Quoted text:
# Authenticity



## Kaosfury (4/7/16)

Is there any way to tell if my kennedy 22 is authentic or a clone? I've been on their site and checked all over for more info but keep coming up with nothing. Please any advice is greatly appreciated.. thanks in advance

Sent from my GT-I9500 using Tapatalk


----------



## GerharddP (4/7/16)

Kaosfury said:


> Is there any way to tell if my kennedy 22 is authentic or a clone? I've been on their site and checked all over for more info but keep coming up with nothing. Please any advice is greatly appreciated.. thanks in advance
> 
> Sent from my GT-I9500 using Tapatalk


What did tou pay for thw kennedy?


----------



## GerharddP (4/7/16)

https://www.e-cigarette-forum.com/forum/threads/how-to-verify-authentic-kennedy.703267/

Reactions: Informative 1


----------



## GerharddP (4/7/16)

Hope this helps...


----------



## Kaosfury (4/7/16)

Thank you so much. From all I can see its authentic. I got it in a trade about a week ago and must say it's quite nice.

Sent from my GT-I9500 using Tapatalk


----------



## GerharddP (4/7/16)

Kaosfury said:


> Thank you so much. From all I can see its authentic. I got it in a trade about a week ago and must say it's quite nice.
> 
> Sent from my GT-I9500 using Tapatalk


Np bud. Glad to help


----------

Aim of the task:
Answer these questions about the forum thread above:
1. What device does Kaosfury say the posts were sent from?
2. How did Kaosfury get the Kennedy 22, and how long ago?
3. Which website does the link GerharddP posted lead to?
The data after this point comes from a separate source.

Data excerpt:
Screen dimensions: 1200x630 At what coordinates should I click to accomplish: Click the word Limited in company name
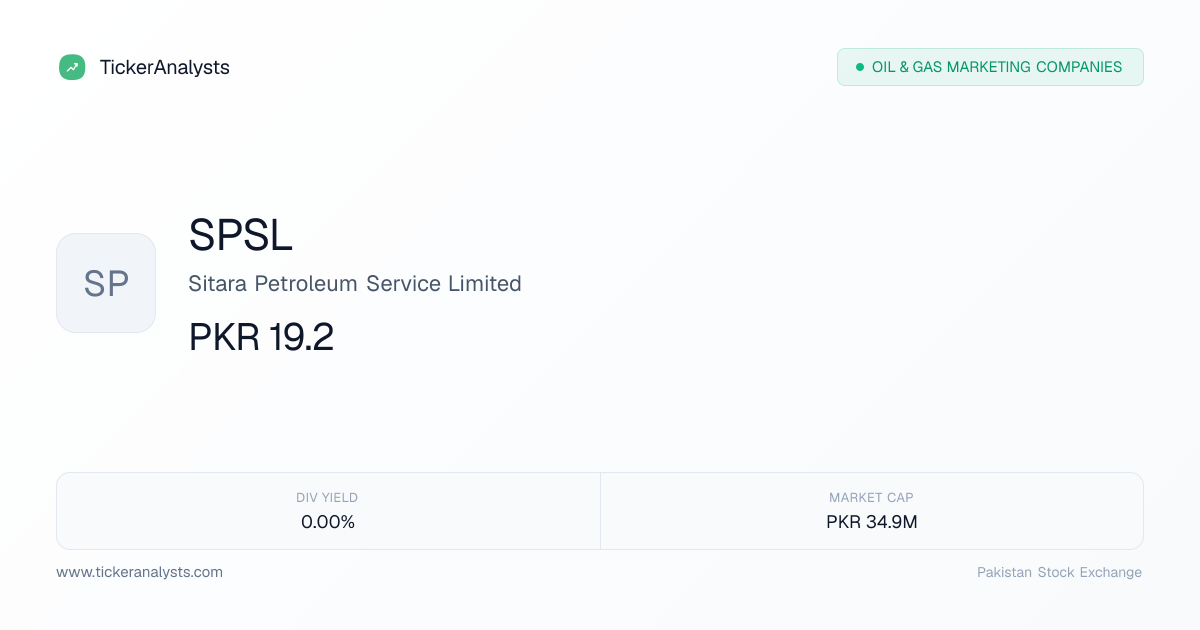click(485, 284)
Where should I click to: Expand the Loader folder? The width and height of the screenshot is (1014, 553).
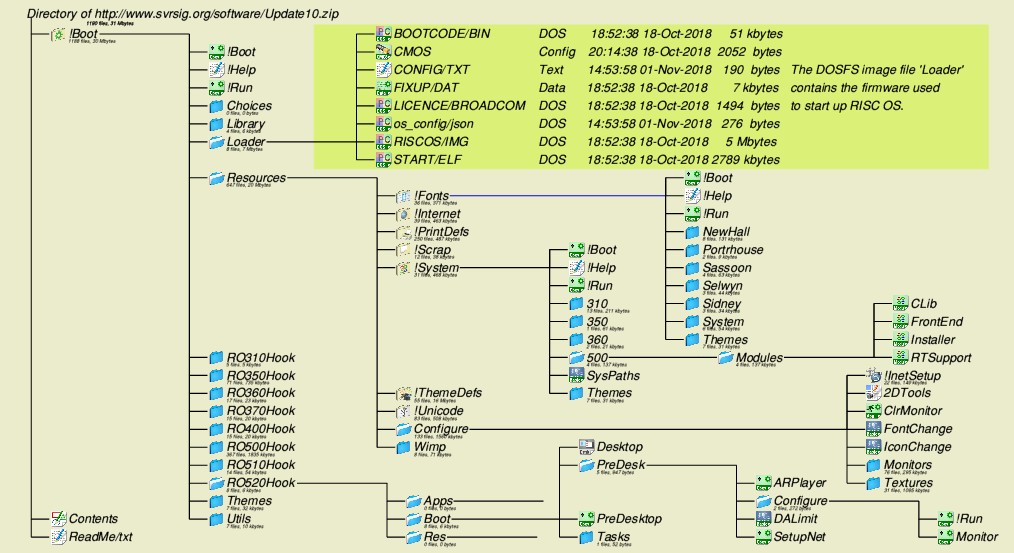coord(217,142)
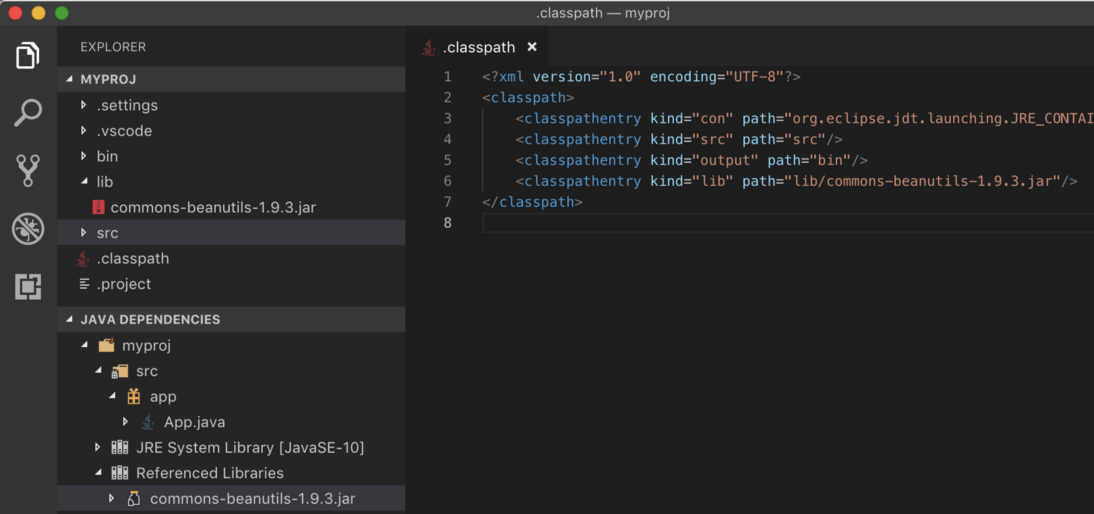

Exercise solution:
1. A GT-I9500, using Tapatalk.
2. In a trade, about a week ago.
3. e-cigarette-forum.com